WHAT THIS TASK INVOLVES: In the records below, find the line holding "This screenshot has width=187, height=167." and the line holding "Task: Click the Assigned column header". Set down both, with every line between them, exactly.

RECORDS PROVIDED:
··········

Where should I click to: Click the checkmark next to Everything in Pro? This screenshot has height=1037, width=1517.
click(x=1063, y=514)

··········

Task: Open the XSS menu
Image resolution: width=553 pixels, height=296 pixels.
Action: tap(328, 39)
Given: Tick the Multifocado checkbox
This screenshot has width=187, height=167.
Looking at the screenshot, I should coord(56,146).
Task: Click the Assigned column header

··········

RESULT:
This screenshot has width=187, height=167.
Looking at the screenshot, I should coord(56,146).
Task: Click the Assigned column header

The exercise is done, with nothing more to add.